We were recently connected with New York-based artist Emma Safir by way of a mutual friend in Holland and were immediately taken with the ways in which she deftly moves between sculptural, relief forms and printed imagery - intertwining the two in a purposeful game of optical interplay.

In the Fall, Emma will join the incoming MFA class at Yale but before then will also exhibit a new body of work at The Java Project in Brooklyn from May 4 - June 2, 2019. The statement for that show is included below because I think it offers an astute introduction to her terrific practice. Our interview with Emma then begins below.

 
 

When did you start printing?

I started printing in in high school, over the summer between my sophomore and junior year — I took part in a Lower Manhattan Cultural Council (LMCC) summer course run by Seth Cameron (formerly of Bruce High Quality). We all became fascinated with the banality of office life from our time around the LMCC office — specifically the kitchen, which seemed to have endless mayo packets, which became a mascot for us. We decided to silkscreen the packet on t-shirts. We used the lo-fi method of drawing fluid/screen filler (which I’ve recently returned to in my studio practice). I was hooked. I started making various prints on t shirts from janky handmade screens that I sold to kids in my high school. The following summer I took a silkscreen course at the School of Visual Arts in New York and it solidified my interest.

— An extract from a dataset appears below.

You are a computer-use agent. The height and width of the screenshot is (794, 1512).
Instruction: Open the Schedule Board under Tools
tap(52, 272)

I ended up majoring in printmaking when getting my BFA at RISD.

 
 

How do you see your print background informing your more expanded practice?

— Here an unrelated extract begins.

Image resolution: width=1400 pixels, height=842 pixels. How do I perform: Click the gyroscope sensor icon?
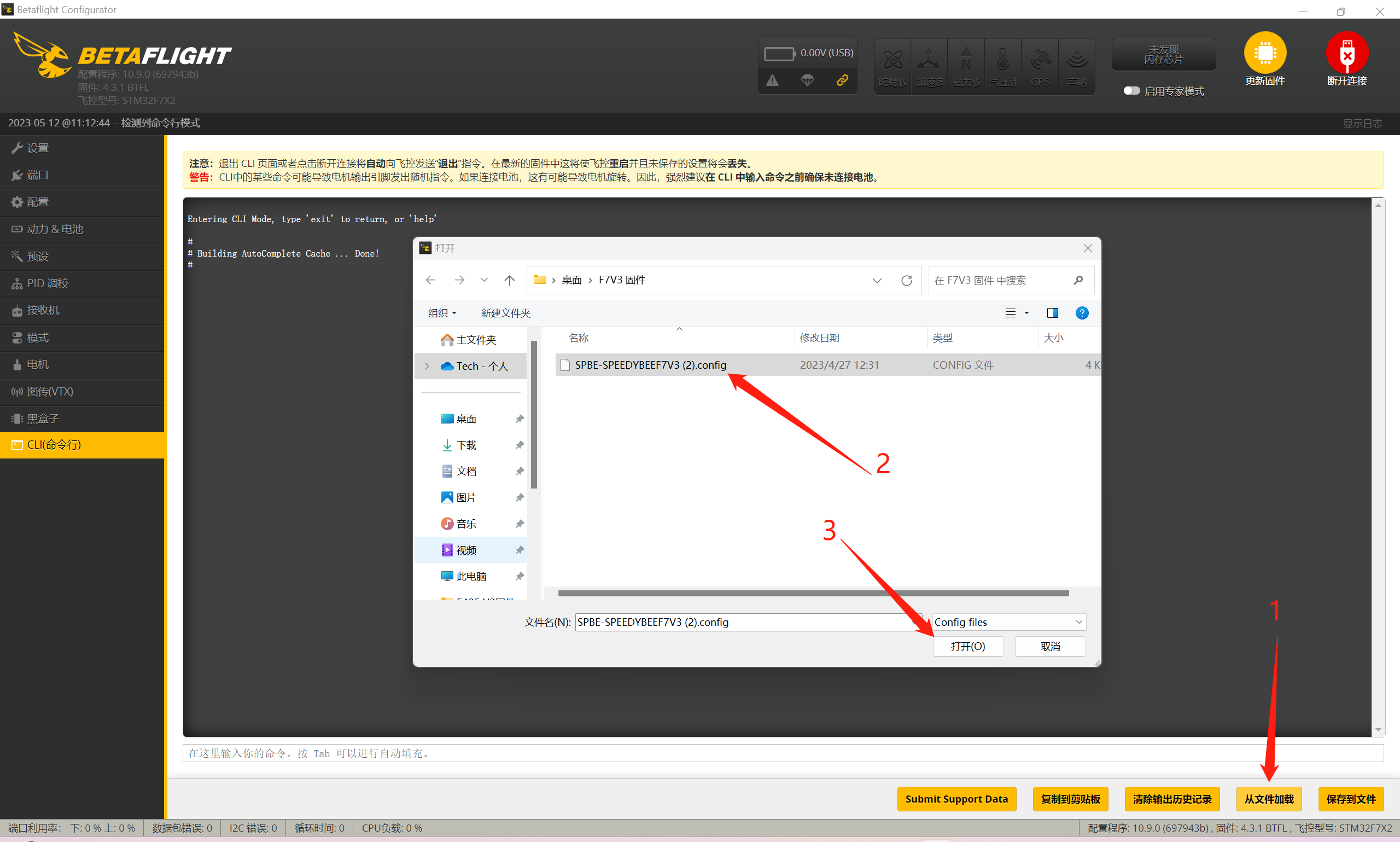(x=892, y=60)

Although I am not “making prints”, being a trained printmaker affects all of my decision making in the studio. The process-based format of printing roots my connection to printmaking. Although I’ve been referring to this most recent body of work as “relief paintings”, they are born out of printmaking. They are built in additive layers that accumulate and can’t function without the previous step, which is something I find really compelling about making a print. It’s satisfying for me to apply this method when making stand-alone paintings. I’ve been experimenting with mono-printing silkscreen on my paintings, which at first felt very alien and almost inappropriate given my traditional training — it’s been very liberating. 

 
 

Who would you love to collaborate with?

As someone who works almost exclusively with textiles, it’s a dream of mine to attend the artist in residence program at Fabric Workshop & Museum in Philadelphia. I have a formative memory of visiting when I was a child, one of my mom’s good friends was a fabricator there. I got to see them working on Jim Hodge’s nets of silk flowers and it stuck with me. Last year Julia Bryan-Wilson published Fray: Art and Textile Politics, which discusses fabric’s relationship to labor, gender, sexuality and craft. It’s helped me find my voice when thinking about why I use textiles.

Where are some of your favorite spaces in New York for contemporary art or design?

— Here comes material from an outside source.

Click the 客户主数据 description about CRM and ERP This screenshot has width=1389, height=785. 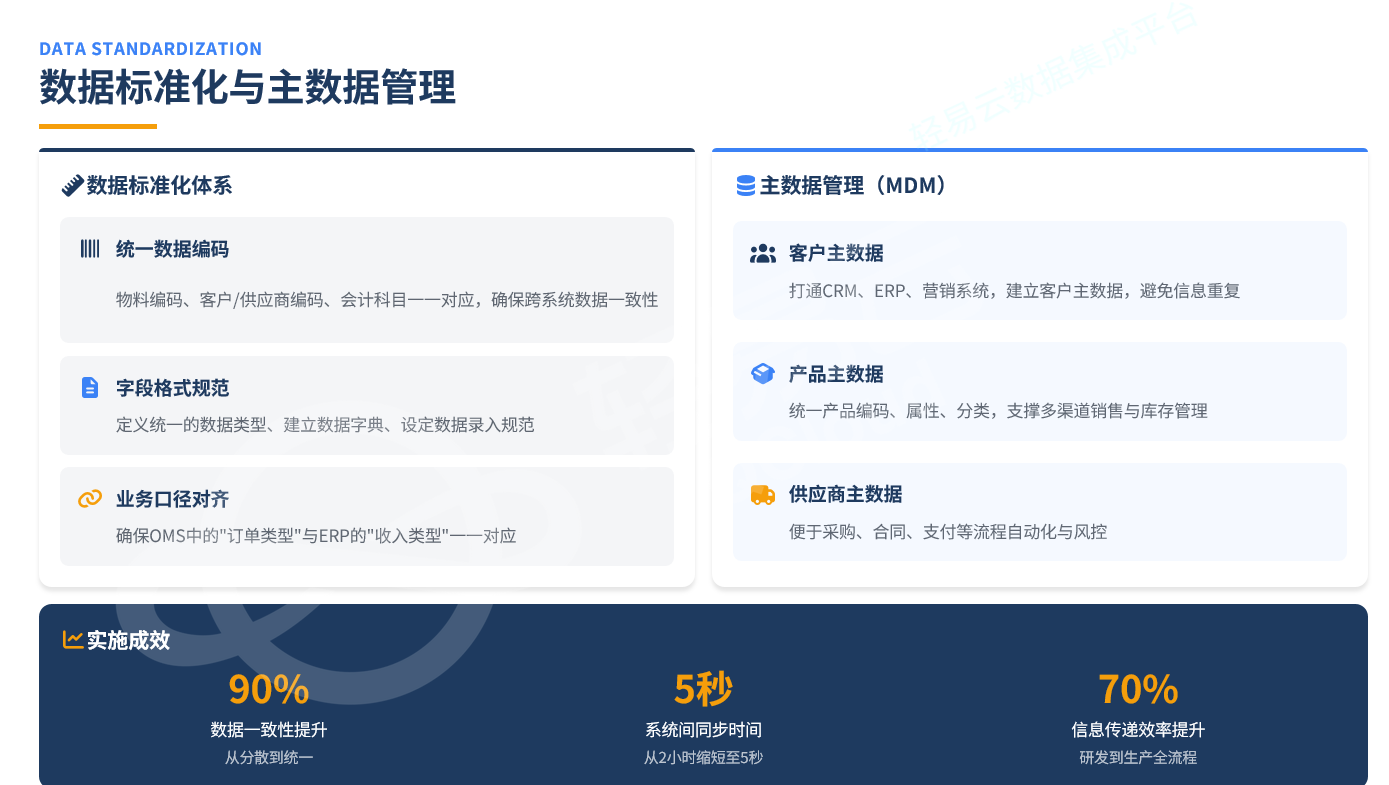[1014, 291]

I’m always curious to see shows at Canada, Nicelle Beauchene and Rachel Uffner. I was really taken with the Strauss Bourque-LaFrance show that was just at Rachel Uffner. Sometimes when I’m in a studio rut, I have a hard time remembering that looking at art will compel me to make art — but it always does. It’s not contemporary, but I also love to go to the Met in the summer when you can wander around the air conditioned galleries.

 
 

What are you working on at the moment?

I have a show coming up this May at Java Project in Greenpoint, Brooklyn. I’m planning on making an entirely new body of work and I am considering what a more immersive installation (that potentially comes off the wall) would mean for my practice. I’ve been thinking about various viewfinders and ways of obstructing space for several years, and I’m curious what this could mean as a less physical boundary — I’m fascinated by shadows created at night by street lights. What do boundaries in space mean when they are not “physical” but visual illusions? I’m also going to be in a two-person show in Sydney at KNLUP in May, curated by Mitchel Cumming with Jana Hawkins-Andersen, that show will most likely have existing work in it.